== Text provided ==
--*--

Several years ago, Johnson & Johnson (NYSE:JNJ) realized it had a problem with its drug business. This wasn't a particularly poignant revelation, as the struggles of the business from around 2004 to 2010 were pretty easy to see, but the company went and did something about it. Licensing agreements with Bayer and Mitsubishi Tanabe brought in drugs like Xarelto and Invokana, while the billion-dollar acquisition of Cougar Biotechnology ultimately turned into the blockbuster prostate cancer drug Zytiga.
I mention this because other parts of J&J could use some TLC. Not only is the consumer/over-the-counter business still on a slow path to recovery from repeated product quality and recall issues, but the device business has turned into a perpetual disappointment with low organic sales growth. While the large acquisition of Synthes (announced in 2011, completed in 2012) has spiffed up the orthopedics business, I think it's worth asking whether Johnson & Johnson should think about going Cougar-hunting in the device space.

--*--

== Data shown ==
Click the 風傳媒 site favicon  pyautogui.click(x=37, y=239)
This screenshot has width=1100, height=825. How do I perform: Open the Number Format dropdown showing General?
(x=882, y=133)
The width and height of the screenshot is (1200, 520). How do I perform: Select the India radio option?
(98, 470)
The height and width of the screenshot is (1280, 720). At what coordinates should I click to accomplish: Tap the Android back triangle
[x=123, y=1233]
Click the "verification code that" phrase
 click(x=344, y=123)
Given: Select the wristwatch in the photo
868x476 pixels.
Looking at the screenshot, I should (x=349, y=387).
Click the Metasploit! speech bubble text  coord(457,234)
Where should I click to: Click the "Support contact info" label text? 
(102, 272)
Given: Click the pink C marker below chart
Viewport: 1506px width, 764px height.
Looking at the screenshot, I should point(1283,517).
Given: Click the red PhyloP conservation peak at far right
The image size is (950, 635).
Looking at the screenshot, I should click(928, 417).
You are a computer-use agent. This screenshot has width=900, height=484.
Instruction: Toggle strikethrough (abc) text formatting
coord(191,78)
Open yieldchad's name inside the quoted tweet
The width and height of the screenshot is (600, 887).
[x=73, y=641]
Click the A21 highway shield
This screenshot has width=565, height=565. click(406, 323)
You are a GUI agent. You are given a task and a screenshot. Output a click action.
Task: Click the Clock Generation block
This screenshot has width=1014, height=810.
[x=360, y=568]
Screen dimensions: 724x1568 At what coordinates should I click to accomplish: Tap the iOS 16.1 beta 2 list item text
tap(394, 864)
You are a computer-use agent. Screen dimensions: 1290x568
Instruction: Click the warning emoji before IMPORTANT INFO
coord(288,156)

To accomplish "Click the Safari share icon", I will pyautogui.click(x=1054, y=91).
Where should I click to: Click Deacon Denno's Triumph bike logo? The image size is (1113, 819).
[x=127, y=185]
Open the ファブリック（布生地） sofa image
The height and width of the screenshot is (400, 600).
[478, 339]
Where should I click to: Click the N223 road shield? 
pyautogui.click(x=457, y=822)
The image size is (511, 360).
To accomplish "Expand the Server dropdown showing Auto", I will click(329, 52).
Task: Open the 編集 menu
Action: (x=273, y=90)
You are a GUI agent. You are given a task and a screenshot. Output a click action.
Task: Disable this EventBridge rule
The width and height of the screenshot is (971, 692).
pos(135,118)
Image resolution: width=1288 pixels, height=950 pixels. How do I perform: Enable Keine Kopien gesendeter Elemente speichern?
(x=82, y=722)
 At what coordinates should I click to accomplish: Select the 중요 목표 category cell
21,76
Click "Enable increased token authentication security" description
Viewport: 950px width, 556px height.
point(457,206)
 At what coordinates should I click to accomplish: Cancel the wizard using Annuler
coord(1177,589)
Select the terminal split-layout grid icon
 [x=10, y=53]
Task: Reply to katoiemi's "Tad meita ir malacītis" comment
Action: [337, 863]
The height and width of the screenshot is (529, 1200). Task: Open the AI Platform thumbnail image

--*--

== Exercises to complete ==
a – List every company other than Johnson & Johnson that the Johnson & Johnson text names as a licensing partner or an acquisition.
b – Using the Johnson & Johnson text, state whether each statement agrees with it, and support each answer with a quotation:
(i) The Synthes acquisition was completed in 2011.
(ii) Zytiga is a prostate cancer drug.
(iii) The device business has shown high organic sales growth.
The records have no connection to the text on Johnson & Johnson.

== Solutions ==
a – Bayer, Mitsubishi Tanabe, Cougar Biotechnology, Synthes

b –
(i) No: "announced in 2011, completed in 2012"
(ii) Yes: "the blockbuster prostate cancer drug Zytiga"
(iii) No: "a perpetual disappointment with low organic sales growth"